David Gordon is manager at the department of immunoassays and biopharmaceuticals for preclinical biosciences at the Aptuit facility in Verona, Italy. With 20 years of experience in the CRO/pharma industry, David immediately grasped the advantages of Gyrolab® technology at the theoretical level and soon appreciated the strengths of the system in practical terms — rapid turnaround, ease of use, and the advantages that immunoassays at nanoliter scale bring. “With increasing regulatory pressure to do more than just bioanalysis of samples, it’s a major advantage being able to run immunoassays on a few microliters of sample, leaving the rest for other studies. This is a distinct advantage over the 50 microliters or so consumed by regular ELISA.”
Aptuit is currently using Gyrolab technology to develop an assay to quantify a protein drug under development by a client. The assay will be validated for regulatory studies. Future plans for Gyrolab workstations include more applications in preclinical and clinical work, including ADA, and may also include the support of commercial manufacturing in other parts of the company. “Aptuit can now provide commercial and post-commercial production of biological drugs at our U.S. and UK facilities. Gyrolab technology clearly has potential here, in the measurement of process impurities in the production of biological drugs at the GMP level.”
Aptuit present themselves:
Founded in 2004, Aptuit is a pharmaceutical services company that delivers early to mid-phase drug development solutions by applying scientific excellence, outstanding service and a team of some of the foremost scientific professionals in the industry.
These drug discovery and development professionals offer proven experience in key therapeutic areas. They share a legacy of success, having advanced a large number of molecules efficiently, expeditiously and economically, from early discovery through clinical development with low attrition rates.
It is our uncommon expertise that allows Aptuit to identify the unexpected, mitigating risks and maximizing promising possibilities, ensuring exceptional results through an open, transparent climate of trust that our clients can count on.
Find out more at www.aptuit.com.
The recent outbreak of the novel coronavirus disease (COVID-19) has resulted in a worldwide pandemic caused by the severe acute respiratory syndrome coronavirus 2 (SARS-CoV-2). Efforts to slow the spread of the virus and to develop vaccines and treatments require SARS-CoV-2 antibody testing. To meet this need, we have developed a Gyrolab immunoassay for qualitative detection of total antibodies generated against the receptor binding domain (RBD) of the spike (S) protein of SARS-CoV-2 in human serum samples.
Protein biomarkers are utilized in all phases of the drug development process from discovery to clinical studies to evaluate a drug’s effectiveness or potential toxicity. Immunoassays remain the most selective, specific, and sensitive method to determine protein biomarker levels. However, the development of these assays can be challenging due to the high sensitivity required and serum matrix interference.
We have developed immunoassays with supporting data to provide a foundation to speed up your biomarker immunoassay development.

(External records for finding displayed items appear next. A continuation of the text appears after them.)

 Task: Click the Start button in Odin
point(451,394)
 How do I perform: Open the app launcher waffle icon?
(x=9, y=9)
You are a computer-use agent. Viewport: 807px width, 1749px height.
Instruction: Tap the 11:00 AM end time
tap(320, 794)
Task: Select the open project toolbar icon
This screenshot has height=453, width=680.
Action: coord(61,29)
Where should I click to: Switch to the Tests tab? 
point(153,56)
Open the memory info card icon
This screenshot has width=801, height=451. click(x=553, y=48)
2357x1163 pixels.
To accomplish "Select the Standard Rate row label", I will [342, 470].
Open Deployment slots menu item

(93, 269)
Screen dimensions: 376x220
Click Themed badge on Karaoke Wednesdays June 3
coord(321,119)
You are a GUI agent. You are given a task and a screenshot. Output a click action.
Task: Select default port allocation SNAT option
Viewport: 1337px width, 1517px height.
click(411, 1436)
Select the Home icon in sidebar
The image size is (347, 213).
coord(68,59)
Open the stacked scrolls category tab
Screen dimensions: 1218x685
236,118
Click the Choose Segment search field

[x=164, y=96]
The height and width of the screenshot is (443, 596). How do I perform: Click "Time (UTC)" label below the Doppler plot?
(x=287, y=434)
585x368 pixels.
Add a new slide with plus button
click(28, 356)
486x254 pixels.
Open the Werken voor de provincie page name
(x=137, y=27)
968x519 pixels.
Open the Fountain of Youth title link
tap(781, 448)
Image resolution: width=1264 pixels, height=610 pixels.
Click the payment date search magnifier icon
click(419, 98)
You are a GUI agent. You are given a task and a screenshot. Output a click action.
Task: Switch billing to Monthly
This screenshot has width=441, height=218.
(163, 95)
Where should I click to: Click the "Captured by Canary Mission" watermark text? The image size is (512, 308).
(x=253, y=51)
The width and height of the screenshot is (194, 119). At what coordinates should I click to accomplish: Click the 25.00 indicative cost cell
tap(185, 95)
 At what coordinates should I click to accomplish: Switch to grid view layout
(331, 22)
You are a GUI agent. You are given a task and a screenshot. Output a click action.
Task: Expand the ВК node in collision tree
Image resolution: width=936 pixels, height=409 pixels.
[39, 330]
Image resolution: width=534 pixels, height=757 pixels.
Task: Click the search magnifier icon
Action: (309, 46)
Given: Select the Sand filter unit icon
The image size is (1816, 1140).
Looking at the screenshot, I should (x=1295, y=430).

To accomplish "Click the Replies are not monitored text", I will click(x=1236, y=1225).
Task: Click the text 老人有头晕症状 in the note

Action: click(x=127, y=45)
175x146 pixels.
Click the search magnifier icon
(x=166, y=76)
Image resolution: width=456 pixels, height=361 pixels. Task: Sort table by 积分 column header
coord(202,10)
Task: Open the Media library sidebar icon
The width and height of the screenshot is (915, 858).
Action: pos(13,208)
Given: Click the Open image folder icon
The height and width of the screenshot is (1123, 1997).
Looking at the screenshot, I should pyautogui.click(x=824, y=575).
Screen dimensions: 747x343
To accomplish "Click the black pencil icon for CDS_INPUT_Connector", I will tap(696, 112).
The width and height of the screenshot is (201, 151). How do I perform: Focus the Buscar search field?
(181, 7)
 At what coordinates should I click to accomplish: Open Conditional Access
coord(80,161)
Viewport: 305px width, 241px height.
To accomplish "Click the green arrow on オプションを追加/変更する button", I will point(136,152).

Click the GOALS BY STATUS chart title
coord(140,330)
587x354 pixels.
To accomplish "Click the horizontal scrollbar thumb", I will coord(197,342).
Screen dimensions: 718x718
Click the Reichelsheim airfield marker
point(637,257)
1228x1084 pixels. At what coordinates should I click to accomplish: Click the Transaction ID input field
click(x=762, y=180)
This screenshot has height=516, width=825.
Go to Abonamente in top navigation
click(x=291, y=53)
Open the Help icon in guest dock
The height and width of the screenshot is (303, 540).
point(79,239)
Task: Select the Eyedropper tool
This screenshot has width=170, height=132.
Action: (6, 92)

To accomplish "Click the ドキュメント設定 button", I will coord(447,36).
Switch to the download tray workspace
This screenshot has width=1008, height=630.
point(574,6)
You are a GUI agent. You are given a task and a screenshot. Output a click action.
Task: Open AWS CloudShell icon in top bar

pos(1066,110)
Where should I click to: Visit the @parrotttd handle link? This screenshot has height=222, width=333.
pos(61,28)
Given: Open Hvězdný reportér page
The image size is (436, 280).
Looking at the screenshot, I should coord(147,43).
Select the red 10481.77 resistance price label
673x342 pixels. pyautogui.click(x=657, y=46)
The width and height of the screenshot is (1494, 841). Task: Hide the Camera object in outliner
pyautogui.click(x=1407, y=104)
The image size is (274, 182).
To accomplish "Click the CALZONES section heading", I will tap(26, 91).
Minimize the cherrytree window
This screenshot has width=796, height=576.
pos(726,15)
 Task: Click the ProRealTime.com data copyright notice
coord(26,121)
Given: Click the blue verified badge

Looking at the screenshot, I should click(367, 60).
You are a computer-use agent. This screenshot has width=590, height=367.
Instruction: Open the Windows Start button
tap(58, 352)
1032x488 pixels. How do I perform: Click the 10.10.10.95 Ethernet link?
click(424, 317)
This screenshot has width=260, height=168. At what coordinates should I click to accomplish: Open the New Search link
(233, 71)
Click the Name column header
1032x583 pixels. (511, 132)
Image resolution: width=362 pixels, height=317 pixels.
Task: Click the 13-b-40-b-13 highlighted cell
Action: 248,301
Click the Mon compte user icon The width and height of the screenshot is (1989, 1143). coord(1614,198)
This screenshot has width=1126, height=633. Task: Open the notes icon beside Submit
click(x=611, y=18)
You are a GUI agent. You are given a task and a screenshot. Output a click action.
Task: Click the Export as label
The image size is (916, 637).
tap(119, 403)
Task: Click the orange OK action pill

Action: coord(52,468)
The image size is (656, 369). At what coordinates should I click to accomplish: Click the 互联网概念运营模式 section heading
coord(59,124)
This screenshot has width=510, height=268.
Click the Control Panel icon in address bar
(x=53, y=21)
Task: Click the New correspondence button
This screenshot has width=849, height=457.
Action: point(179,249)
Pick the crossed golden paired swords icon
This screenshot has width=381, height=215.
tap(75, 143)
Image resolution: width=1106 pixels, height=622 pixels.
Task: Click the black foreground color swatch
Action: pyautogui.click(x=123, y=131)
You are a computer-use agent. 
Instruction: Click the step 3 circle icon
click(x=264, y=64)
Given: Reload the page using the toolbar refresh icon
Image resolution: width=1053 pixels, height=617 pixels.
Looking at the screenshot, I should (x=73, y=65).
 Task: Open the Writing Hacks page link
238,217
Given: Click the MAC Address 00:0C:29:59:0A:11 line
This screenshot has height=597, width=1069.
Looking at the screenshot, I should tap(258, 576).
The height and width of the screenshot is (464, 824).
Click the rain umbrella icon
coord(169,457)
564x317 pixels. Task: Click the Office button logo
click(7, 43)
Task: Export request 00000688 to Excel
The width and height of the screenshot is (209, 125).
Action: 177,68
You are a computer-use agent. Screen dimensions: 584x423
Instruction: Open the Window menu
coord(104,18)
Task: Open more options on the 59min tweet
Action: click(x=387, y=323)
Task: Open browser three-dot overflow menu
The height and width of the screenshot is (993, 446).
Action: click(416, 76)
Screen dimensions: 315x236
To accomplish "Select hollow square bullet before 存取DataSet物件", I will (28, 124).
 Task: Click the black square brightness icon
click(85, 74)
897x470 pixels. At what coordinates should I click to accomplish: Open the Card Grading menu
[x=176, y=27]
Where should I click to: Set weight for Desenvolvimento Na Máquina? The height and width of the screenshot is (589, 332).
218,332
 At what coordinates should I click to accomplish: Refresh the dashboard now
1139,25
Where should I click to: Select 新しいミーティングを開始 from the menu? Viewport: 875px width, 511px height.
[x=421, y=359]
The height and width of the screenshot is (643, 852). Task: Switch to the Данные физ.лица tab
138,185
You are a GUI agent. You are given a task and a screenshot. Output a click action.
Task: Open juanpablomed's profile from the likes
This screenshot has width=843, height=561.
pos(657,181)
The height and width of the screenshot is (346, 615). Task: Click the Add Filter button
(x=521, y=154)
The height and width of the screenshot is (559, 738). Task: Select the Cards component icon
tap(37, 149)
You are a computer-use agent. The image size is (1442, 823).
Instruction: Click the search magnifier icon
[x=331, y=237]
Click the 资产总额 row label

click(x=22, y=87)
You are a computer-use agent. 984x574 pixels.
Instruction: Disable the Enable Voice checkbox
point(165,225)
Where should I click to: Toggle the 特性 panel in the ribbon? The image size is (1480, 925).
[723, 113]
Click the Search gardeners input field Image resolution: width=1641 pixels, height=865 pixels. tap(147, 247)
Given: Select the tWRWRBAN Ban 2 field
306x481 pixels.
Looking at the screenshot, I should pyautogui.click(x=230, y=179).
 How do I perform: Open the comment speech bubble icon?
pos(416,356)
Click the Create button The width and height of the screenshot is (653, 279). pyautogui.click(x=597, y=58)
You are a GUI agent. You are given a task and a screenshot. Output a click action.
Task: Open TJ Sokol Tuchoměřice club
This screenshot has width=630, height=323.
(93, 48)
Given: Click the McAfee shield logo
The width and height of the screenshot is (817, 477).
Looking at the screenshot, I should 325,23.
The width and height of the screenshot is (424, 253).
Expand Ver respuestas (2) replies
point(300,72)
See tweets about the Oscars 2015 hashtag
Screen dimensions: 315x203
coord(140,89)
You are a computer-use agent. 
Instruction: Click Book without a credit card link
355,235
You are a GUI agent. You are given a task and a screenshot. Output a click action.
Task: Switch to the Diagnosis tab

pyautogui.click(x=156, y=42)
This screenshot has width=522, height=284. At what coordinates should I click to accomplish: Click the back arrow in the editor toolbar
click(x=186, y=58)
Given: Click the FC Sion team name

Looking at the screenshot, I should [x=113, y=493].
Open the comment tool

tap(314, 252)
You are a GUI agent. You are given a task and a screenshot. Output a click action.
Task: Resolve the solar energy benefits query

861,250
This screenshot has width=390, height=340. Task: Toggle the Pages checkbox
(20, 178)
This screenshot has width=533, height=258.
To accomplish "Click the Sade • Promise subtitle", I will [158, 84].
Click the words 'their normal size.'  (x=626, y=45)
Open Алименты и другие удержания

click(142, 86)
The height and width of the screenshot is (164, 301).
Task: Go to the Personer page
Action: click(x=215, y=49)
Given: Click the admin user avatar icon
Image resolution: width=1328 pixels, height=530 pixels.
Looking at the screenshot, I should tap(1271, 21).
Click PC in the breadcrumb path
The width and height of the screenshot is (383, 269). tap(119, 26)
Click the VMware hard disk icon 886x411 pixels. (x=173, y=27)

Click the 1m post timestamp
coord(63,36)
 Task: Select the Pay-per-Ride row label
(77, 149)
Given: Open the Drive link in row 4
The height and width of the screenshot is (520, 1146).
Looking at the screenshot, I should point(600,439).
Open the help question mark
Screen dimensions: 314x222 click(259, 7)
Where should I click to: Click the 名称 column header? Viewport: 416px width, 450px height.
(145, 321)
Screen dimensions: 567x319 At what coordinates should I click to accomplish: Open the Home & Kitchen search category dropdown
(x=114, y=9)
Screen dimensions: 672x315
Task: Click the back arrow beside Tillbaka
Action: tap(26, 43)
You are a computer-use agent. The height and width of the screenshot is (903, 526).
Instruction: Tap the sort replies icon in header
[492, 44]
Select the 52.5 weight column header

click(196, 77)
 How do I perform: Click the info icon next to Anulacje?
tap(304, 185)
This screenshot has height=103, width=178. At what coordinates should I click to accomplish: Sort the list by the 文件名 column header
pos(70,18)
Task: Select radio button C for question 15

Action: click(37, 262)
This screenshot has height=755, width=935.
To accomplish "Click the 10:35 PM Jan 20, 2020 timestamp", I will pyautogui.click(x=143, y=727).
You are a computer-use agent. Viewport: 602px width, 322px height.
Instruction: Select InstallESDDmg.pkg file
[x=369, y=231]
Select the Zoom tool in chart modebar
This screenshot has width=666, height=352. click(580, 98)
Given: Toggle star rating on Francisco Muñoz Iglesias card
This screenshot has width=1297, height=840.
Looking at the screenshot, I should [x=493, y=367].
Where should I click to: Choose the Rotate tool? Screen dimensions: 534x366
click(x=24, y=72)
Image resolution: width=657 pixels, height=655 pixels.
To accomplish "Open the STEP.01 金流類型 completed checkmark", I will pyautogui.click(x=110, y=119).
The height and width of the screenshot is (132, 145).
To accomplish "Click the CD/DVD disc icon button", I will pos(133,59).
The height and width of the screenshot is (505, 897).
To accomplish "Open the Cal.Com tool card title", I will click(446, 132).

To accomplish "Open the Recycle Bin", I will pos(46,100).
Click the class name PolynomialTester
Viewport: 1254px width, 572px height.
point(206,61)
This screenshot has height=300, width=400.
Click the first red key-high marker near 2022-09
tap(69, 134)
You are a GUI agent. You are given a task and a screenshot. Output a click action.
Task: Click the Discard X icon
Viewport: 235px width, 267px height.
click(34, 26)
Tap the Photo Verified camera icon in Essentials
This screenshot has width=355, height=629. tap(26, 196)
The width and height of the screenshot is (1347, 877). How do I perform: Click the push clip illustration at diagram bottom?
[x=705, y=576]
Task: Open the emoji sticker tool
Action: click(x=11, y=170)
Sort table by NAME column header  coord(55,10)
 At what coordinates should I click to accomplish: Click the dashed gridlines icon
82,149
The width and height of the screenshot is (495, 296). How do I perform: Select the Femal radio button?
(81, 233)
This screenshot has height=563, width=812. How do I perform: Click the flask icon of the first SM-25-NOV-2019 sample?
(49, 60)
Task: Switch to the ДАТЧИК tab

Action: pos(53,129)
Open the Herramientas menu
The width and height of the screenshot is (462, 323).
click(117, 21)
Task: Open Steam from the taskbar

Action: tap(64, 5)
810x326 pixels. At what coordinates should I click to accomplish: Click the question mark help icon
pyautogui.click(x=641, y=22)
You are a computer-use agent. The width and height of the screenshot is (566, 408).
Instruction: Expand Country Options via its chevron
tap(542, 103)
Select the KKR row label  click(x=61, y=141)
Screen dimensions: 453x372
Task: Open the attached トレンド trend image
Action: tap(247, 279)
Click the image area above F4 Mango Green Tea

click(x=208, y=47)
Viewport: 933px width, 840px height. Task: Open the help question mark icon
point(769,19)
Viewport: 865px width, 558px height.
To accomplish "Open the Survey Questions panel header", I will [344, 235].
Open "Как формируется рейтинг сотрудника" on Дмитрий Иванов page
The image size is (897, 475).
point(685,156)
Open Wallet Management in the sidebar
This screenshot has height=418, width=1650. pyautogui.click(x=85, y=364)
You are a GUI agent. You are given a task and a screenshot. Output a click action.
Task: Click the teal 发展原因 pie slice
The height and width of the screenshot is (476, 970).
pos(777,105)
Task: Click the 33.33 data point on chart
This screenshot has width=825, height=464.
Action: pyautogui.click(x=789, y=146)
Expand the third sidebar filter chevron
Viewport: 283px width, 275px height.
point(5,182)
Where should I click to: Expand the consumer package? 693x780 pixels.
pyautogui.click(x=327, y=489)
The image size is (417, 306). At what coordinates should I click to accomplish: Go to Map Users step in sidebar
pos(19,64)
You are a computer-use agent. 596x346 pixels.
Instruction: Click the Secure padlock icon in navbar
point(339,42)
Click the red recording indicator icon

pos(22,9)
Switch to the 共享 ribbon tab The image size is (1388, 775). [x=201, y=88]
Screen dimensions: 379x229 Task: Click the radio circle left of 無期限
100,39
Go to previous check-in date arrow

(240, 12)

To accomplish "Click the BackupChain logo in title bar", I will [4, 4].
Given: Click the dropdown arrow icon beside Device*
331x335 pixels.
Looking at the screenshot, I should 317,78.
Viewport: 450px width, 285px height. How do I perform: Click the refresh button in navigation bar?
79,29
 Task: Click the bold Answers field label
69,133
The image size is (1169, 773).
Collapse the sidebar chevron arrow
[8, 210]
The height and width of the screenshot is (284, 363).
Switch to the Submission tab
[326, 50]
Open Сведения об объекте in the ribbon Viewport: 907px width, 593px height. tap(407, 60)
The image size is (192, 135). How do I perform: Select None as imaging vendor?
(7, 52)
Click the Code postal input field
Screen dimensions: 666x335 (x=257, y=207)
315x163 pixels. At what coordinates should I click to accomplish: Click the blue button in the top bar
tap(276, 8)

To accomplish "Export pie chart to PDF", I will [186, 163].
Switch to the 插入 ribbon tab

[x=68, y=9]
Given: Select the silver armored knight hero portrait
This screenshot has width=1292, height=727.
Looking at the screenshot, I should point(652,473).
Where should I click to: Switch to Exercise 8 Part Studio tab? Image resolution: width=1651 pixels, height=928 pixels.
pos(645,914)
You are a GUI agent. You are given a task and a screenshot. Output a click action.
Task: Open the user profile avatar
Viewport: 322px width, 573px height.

As biologic drugs come off-patent and biosimilar versions become available it is vital to ensure that the biosimilars have similar PK, efficacy, and safety profiles to their branded equivalents. The equivalence of biosimilars is a point of concern since the tight relationship between structure and function of biologics means that pharmacology can be affected by even minor changes during the manufacturing process. We have therefore developed a set of robust Gyrolab PK assay protocols to support the development of biosimilars from nonclinical to human clinical studies.
A key requirement in biopharmaceutical manufacturing is the development of a robust, sensitive, and high-quality bioanalytical method for the detection of impurities that inevitably carry over from the production process. These impurities can originate from the culture media or additives, from the purification process such as protein A leaching from a purification column, or from the host cells. The presence of host cell proteins (HCPs) is of particular concern, as these contaminants pose an immunogenicity reaction risk to the patients.
To assist with the development of immunoassays for bioprocess impurity analysis, we have developed robust assay protocols to determine process-related impurities in bioprocessing samples.
Measuring anti-drug antibody (ADA) levels is an essential part of developing new biologics. The clinical implication of the presence of anti-drug-antibodies in treated patients may include allergic reactions, immune complex toxicity, autoimmune reactions and reduction of efficacy.
Recently regulatory agencies have lowered the sensitivity requirement for ADA detection, from 250-500 ng/mL to 100 ng/mL. To reach such sensitivity levels without affecting the assay drug tolerance, sample pre-treatment steps may be necessary. Gyrolab ADA Solution streamlines ADA assay workflows and automates acid dissociation steps to improve sensitivity and drug tolerance of ADA assays while reducing variability and saving time. ADA assays can also be developed using overnight incubation protocols to dissociate the drug-ADA complexes prior to determination of ADA levels in clinical samples using Gyrolab Bioaffy 200 or 1000 CD.
To meet the needs of immunogenicity evaluation during biotherapeutic development, we have developed Gyrolab protocols to determine ADAs in clinical or preclinical samples that have been treated with marketed biopharmaceuticals.